El gobierno de Río Negro enfrenta un panorama complejo tras el rechazo rotundo de los sectores de la Policía provincial y del Servicio Penitenciario a la última propuesta de recomposición salarial. El Consejo de Bienestar Policial y Penitenciario de Río Negro (CBPPRN) formalizó el reclamo mediante la entrega de un petitorio en General Roca y anunció el inicio de un acampe por tiempo indeterminado para este miércoles frente a la sede gubernamental en Viedma.
Los representantes de los uniformados manifiestan un profundo agotamiento ante lo que describen como la precarización de sus haberes y un estancamiento en las negociaciones con la gestión del gobernador Alberto Weretilneck. Según señalaron los referentes del sector, la situación socioeconómica de los agentes es crítica, con familias que enfrentan riesgos de desalojo por deudas en alquileres y dificultades para cubrir las necesidades alimentarias básicas.
Las exigencias de las fuerzas de seguridad
El eje central del reclamo es establecer un haber inicial mínimo de 1.800.000 pesos, una cifra que los trabajadores consideran indispensable para garantizar la subsistencia de sus familias. Además de la mejora salarial, el sector exige la eliminación de los ítems abonados "en negro", argumentando que estos conceptos desfinancian la obra social y perjudican directamente a los retirados de la fuerza.
En un intento por fortalecer su postura, el Consejo ha iniciado contactos con la Asociación Sindical de Salud Pública provincial (ASSPUR) para coordinar acciones conjuntas. Esta alianza estratégica busca unificar los reclamos estatales y ampliar el alcance de las protestas ante la falta de respuestas satisfactorias por parte de las autoridades provinciales.

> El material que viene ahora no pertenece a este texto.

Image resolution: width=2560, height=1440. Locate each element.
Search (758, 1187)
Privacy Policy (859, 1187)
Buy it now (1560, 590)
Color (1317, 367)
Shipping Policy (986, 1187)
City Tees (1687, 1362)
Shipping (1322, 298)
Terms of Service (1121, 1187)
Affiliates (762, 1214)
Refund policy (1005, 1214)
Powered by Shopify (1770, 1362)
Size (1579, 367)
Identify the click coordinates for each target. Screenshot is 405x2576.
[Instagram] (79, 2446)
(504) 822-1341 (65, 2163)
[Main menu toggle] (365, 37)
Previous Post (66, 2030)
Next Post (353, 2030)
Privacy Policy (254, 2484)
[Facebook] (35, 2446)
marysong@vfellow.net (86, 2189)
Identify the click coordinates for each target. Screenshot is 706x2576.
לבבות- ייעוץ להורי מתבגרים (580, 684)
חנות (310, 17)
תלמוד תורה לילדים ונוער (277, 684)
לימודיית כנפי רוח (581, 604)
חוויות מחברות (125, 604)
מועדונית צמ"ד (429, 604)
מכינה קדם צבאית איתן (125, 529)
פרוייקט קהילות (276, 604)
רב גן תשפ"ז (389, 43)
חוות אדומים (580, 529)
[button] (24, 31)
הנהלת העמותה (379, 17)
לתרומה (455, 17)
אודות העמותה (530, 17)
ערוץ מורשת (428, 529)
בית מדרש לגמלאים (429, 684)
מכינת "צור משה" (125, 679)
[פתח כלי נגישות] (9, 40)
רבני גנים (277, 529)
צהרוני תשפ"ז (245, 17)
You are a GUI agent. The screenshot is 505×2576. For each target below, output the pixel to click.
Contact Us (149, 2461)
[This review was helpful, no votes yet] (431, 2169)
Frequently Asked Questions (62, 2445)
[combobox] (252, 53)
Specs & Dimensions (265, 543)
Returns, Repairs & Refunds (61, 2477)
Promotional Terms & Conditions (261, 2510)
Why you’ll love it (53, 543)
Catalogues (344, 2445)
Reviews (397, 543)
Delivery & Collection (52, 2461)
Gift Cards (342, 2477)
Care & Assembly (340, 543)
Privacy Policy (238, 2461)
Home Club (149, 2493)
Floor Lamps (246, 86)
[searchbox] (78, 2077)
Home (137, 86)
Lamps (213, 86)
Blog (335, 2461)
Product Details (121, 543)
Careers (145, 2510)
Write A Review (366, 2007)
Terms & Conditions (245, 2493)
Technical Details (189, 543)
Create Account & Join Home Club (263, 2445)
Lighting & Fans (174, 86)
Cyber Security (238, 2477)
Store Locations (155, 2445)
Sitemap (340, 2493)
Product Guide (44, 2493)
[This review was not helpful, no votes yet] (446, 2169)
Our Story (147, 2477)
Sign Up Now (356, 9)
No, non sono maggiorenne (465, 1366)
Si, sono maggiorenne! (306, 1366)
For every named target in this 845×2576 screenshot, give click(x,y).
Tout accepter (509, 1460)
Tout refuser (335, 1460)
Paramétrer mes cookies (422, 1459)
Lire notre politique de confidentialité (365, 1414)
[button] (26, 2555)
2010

El detonante: una oferta oficial en cuotas
La tensión escaló luego de que el Ministerio de Seguridad anunciara un esquema de aumentos para el mes de febrero que quedó lejos de las expectativas de los agentes. La propuesta oficial consistió en una mejora total del 6,79%, integrada por un ajuste del 5,2% por inflación y un 1,5% específico para el sector. Con esta actualización, el sueldo inicial de un agente de seguridad se fijó en 1.417.366 pesos, quedando casi 400.000 pesos por debajo de lo solicitado.
Lo que terminó por encender el malestar fue la modalidad de pago. El Gobierno dispuso que el adicional exclusivo para la Policía se abone en cuatro cuotas mensuales hasta mayo, mientras que un bono de 250.000 pesos se dividió en dos pagos segmentados. El único concepto que se liquidó de manera íntegra fue la ayuda escolar, pero esto no fue suficiente para contener el reclamo de las fuerzas, que ahora endurecen su postura y marchan hacia la capital provincial en busca de una solución inmediata.